— BEGIN Material for this task —

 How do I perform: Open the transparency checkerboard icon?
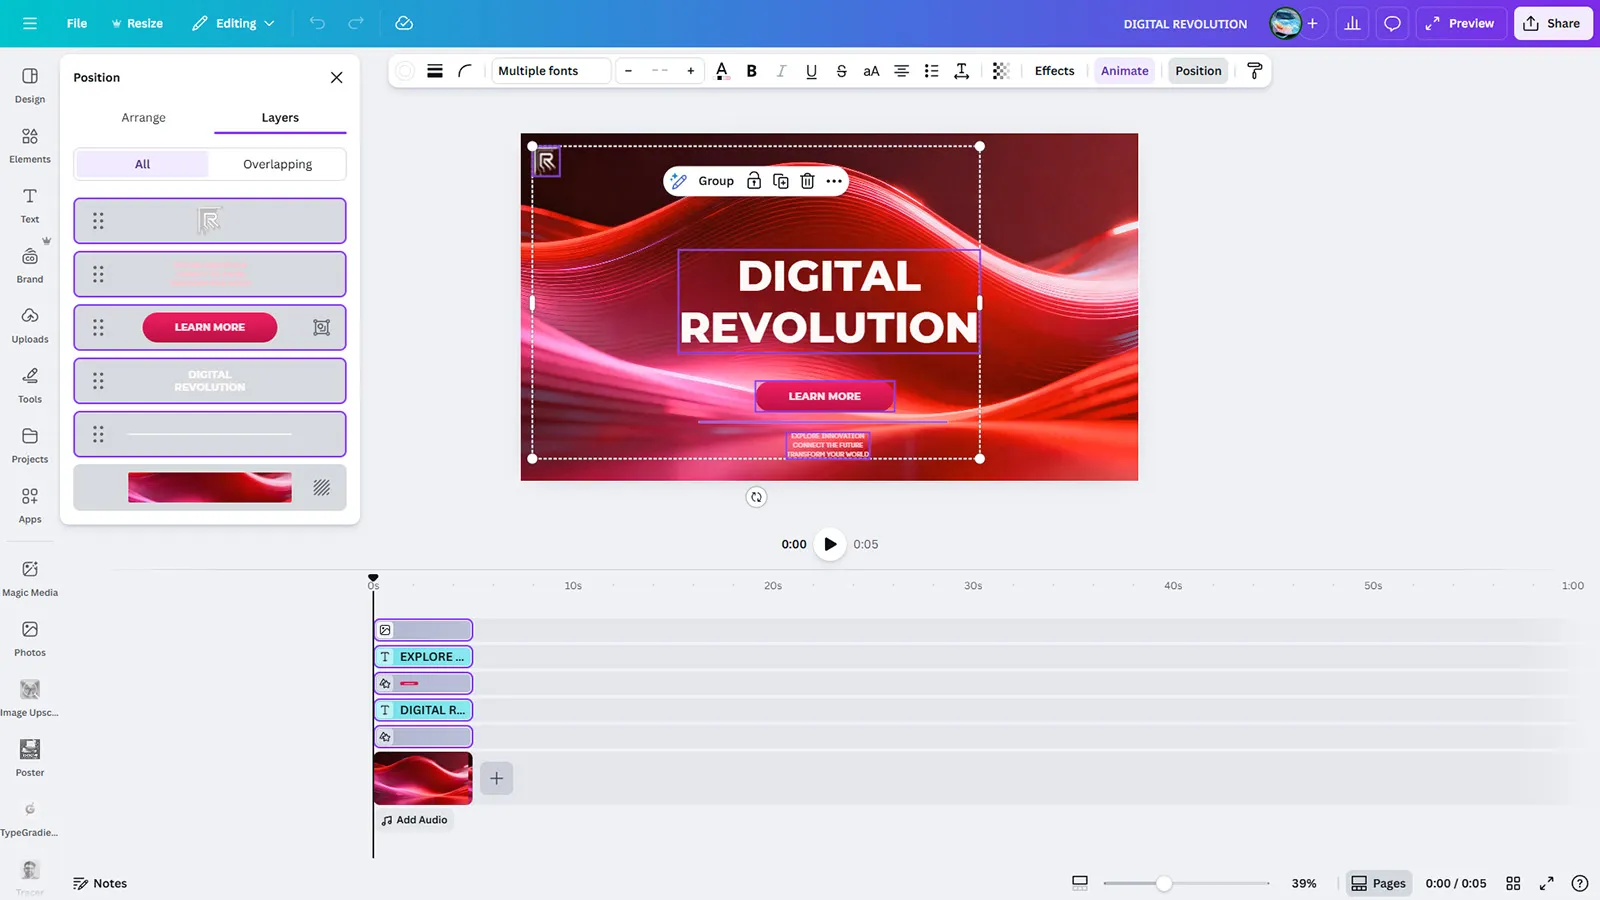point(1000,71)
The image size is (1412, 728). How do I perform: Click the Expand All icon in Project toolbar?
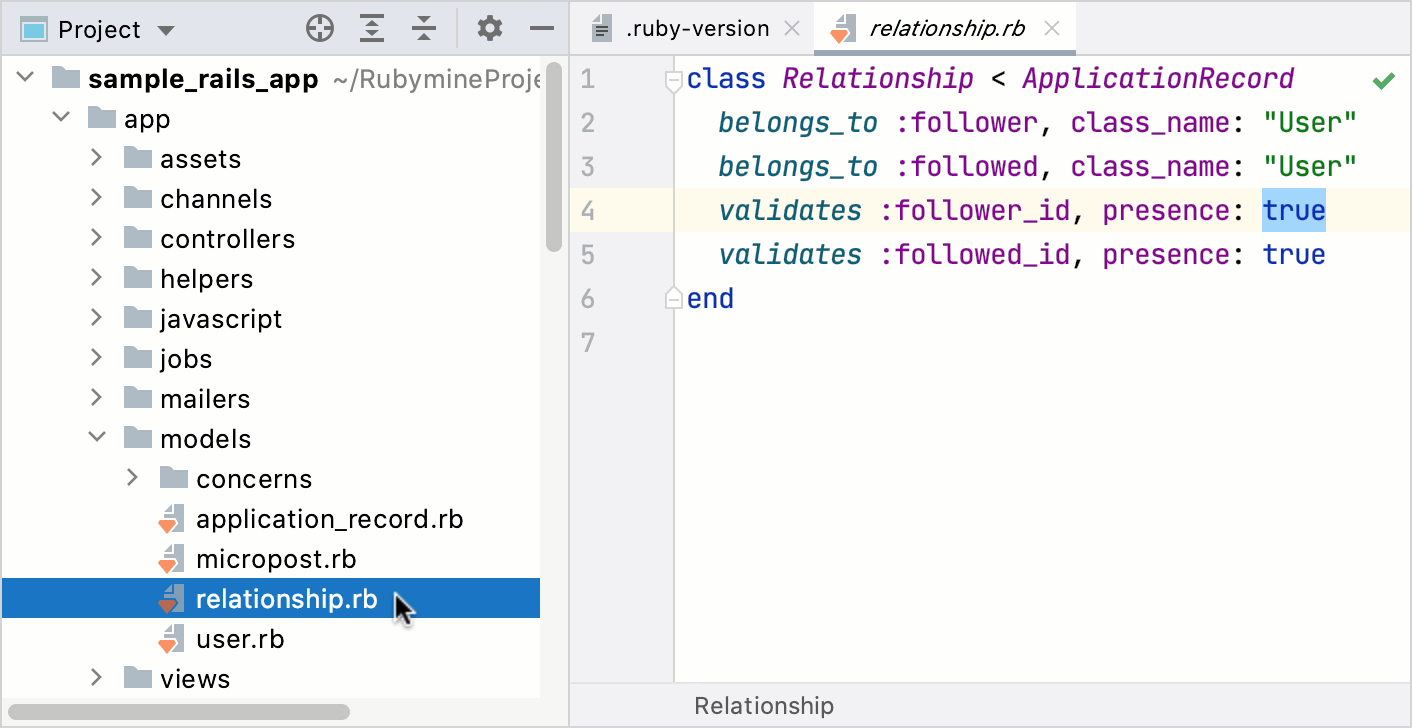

— END Material for this task —
— BEGIN Material for this task —

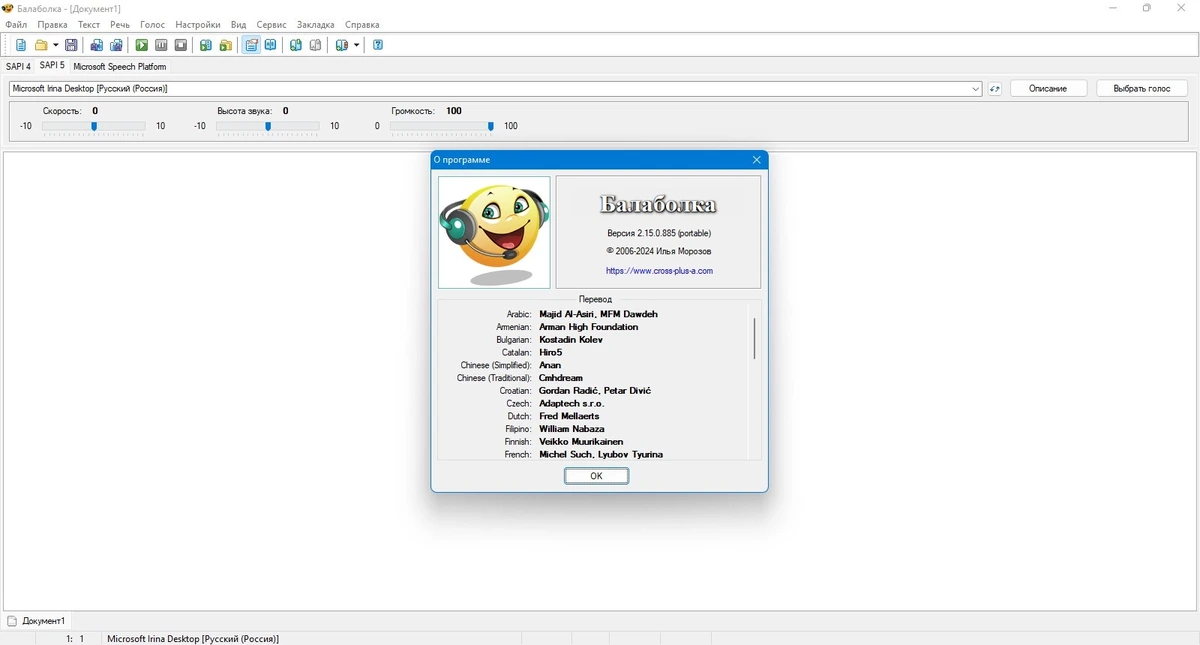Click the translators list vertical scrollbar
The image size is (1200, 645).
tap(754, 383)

— END Material for this task —
— BEGIN Material for this task —

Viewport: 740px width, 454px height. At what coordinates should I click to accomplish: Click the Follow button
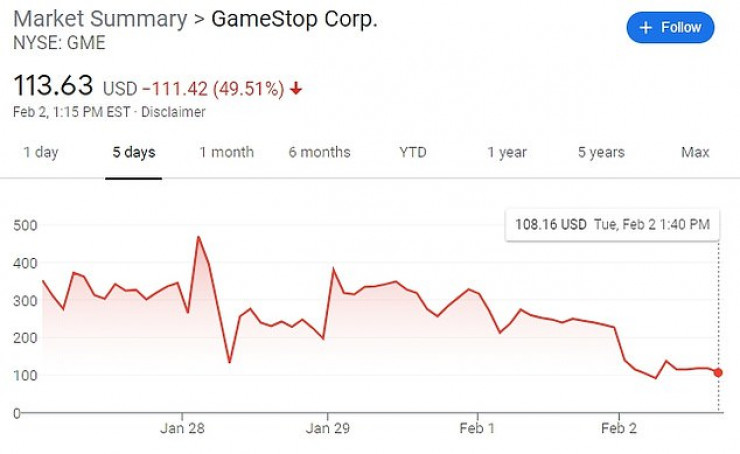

— END Material for this task —

**What you have to do**
Extract the lines of the listing from the one containing "How do I perform: Open" through the one containing "The image size is (1412, 728).", both included, and reproduce them word for word, leaving out the pictures.

**Written solution**
 How do I perform: Open the transparency checkerboard icon?
point(1000,71)
The image size is (1412, 728). How do I perform: Click the Expand All icon in Project toolbar?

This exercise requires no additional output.